Clark v. Wolf

Clark v. Wolf, No. 3:20-cv-1436 (D. Or., filed Aug. 24, 2020)

In July 2020, Customs and Border Protection (CBP) officers—in concert with other federal and local law enforcement officers—used violent crowd control devices on nonviolent protestors during ongoing Black Lives Matter protests in Portland, Oregon. This included the use of tear gas, pepper-spray balls, rubber bullets, and flashbangs, which disoriented and injured many protestors.

Four individuals who had participated in the protests brought a putative class action against federal law enforcement officers, seeking damages under Bivens for the physical and mental harms they had suffered from the defendants’ actions. Additionally, the plaintiffs sought a declaratory judgment that the use of tear gas on peaceful protestors violates the First Amendment.

On February 3, 2022, the district court dismissed the plaintiffs’ damages claims on the basis that special factors counseled against the extending of Bivens to the context of plaintiffs’ claims. A rule 54(b) judgment issued, which plaintiffs appealed to the Ninth Circuit.

On June 27, 2022, plaintiffs voluntarily dismissed the case and the pending appeal.

Documents:

Counsel: Pickett Dummigan McCall LLP | Elliot & Park PC | Sugerman Law Office | Harmon Johnson LLC | Chase Law PC | People’s Law Project | Piucci Law | Michelle R. Burrows PC

Johnson v. United States of America

Carey Johnson v. United States of America, No. 18-cv-2178 (S.D. Cal., filed Sept. 20, 2018)

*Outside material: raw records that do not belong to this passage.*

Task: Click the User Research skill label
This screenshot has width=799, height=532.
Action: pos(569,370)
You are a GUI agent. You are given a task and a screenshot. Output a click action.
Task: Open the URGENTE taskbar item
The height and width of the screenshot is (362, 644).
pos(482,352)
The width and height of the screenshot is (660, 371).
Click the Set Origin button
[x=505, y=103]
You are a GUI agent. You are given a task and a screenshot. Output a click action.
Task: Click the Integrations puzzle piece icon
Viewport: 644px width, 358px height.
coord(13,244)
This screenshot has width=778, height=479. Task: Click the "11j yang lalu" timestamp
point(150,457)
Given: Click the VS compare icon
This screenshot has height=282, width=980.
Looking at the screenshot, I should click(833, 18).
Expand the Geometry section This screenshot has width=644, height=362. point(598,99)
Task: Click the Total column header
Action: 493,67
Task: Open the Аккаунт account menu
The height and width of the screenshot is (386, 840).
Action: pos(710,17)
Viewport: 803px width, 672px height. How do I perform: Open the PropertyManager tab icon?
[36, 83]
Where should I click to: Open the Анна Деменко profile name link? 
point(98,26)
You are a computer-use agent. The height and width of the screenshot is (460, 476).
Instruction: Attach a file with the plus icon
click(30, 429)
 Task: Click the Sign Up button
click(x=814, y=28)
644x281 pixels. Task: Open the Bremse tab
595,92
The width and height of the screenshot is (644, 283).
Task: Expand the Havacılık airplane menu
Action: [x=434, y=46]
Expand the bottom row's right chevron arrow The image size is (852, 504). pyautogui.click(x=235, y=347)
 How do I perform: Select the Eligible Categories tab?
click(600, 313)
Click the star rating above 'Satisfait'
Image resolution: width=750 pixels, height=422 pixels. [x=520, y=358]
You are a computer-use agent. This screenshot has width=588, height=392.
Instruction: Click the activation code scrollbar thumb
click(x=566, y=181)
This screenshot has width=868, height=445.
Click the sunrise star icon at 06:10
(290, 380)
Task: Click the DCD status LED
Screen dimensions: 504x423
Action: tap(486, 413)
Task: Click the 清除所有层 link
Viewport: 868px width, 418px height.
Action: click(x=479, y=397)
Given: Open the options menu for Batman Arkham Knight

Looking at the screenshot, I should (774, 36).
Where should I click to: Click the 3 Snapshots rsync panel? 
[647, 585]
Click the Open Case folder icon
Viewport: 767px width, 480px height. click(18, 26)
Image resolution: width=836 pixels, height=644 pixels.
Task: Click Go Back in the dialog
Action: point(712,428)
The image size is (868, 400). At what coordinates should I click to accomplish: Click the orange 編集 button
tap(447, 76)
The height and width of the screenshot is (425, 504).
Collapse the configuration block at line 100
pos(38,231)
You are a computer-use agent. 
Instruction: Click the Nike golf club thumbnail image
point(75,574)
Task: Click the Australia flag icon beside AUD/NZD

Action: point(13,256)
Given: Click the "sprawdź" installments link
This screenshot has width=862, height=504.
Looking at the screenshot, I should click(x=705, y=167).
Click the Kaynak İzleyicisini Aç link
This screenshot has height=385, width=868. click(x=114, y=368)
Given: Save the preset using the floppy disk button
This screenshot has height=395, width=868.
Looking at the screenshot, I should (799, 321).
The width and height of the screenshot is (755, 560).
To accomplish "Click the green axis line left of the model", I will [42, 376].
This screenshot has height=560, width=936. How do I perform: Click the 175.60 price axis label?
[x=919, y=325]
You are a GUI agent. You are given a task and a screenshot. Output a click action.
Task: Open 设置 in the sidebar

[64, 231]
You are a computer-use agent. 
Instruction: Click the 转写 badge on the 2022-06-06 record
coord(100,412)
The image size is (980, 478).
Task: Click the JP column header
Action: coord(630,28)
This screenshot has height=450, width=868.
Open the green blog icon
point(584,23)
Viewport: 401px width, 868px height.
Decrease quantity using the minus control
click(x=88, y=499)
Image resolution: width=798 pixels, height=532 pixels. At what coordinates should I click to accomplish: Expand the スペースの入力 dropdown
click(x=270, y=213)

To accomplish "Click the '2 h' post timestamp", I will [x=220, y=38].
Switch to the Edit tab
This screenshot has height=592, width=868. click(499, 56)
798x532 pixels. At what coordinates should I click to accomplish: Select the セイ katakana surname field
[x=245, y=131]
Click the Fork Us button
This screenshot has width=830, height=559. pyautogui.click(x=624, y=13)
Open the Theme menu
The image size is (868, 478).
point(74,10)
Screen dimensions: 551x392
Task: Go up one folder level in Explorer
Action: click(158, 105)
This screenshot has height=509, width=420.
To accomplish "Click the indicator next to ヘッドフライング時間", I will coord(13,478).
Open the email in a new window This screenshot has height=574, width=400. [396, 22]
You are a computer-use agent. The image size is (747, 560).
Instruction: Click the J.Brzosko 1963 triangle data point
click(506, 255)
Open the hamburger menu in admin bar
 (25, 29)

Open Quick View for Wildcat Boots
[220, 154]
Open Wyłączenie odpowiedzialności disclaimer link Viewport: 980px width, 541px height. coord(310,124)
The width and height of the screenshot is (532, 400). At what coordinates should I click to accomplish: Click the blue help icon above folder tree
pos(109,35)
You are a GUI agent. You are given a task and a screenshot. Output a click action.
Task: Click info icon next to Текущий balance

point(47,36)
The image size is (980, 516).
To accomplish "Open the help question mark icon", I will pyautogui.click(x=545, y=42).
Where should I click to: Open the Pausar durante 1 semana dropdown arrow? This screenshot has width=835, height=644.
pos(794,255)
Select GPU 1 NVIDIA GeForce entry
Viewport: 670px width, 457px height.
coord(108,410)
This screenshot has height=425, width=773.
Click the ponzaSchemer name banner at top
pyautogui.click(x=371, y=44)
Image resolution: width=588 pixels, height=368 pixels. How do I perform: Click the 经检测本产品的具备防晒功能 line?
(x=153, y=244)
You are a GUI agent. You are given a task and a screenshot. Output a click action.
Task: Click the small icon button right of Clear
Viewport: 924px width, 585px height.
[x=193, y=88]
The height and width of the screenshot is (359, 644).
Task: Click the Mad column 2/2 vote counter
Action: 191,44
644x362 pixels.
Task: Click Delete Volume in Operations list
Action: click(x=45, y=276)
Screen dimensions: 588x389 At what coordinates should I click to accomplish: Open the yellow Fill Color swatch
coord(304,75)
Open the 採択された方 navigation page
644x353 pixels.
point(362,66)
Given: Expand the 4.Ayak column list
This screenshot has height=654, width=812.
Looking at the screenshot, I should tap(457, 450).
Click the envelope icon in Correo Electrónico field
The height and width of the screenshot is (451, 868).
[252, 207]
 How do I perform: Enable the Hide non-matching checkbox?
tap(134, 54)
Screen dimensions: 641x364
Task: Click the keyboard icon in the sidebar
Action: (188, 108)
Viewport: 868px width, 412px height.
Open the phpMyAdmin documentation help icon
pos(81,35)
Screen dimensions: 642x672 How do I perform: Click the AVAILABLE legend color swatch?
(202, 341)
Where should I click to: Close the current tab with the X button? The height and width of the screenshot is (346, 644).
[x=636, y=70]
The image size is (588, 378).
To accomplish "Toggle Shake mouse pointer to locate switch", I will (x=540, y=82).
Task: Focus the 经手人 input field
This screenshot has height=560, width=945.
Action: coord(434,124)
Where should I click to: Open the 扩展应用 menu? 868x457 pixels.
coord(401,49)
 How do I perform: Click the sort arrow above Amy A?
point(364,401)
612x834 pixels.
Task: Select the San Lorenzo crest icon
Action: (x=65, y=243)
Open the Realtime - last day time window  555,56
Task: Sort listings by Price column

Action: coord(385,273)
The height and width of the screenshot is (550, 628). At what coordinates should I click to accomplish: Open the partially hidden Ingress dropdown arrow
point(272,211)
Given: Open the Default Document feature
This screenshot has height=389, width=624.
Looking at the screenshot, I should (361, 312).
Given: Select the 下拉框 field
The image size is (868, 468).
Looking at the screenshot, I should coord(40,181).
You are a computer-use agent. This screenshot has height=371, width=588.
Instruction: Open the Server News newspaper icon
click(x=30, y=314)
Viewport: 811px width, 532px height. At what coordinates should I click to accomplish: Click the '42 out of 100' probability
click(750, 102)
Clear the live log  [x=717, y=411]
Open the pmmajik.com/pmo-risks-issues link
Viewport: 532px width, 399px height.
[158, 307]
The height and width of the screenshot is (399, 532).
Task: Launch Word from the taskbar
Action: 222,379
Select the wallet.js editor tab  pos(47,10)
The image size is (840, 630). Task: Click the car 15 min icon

Carey Johnson is a U.S. citizen and military veteran who resides in Mexico. Johnson has a disability and carries a Department of Veterans’ Affairs (VA) identification card with a disability designation. He frequently crosses the U.S.-Mexico border near San Diego to receive treatment at VA facilities.  On September 22, 2016, Johnson approached Customs and Border Protection (CBP) officers at the Otay Mesa SENTRI gate and requested that he be allowed to use the SENTRI gate for expedited crossing as an accommodation for his disability. CBP denied his request, and officers told him he would need to request accommodations each time he crossed the border. After this encounter, the CBP officer wrote up a report that led to Johnson being repeatedly stopped and harassed on several future crossings.

During Johnson’s following border crossings, he attempted to request accommodations to expedite his border crossing. CBP officers repeatedly abused him. On one occasion, CBP officers impounded his car and shackled him to a bench for 3 hours. On another, officers dragged him from his car and tasered him. CBP agents seized his car on at least two occasions, allegedly based on SENTRI lane violations. CBP officers refused to return the car unless Johnson paid a $10,000 fine, which he was unable to afford.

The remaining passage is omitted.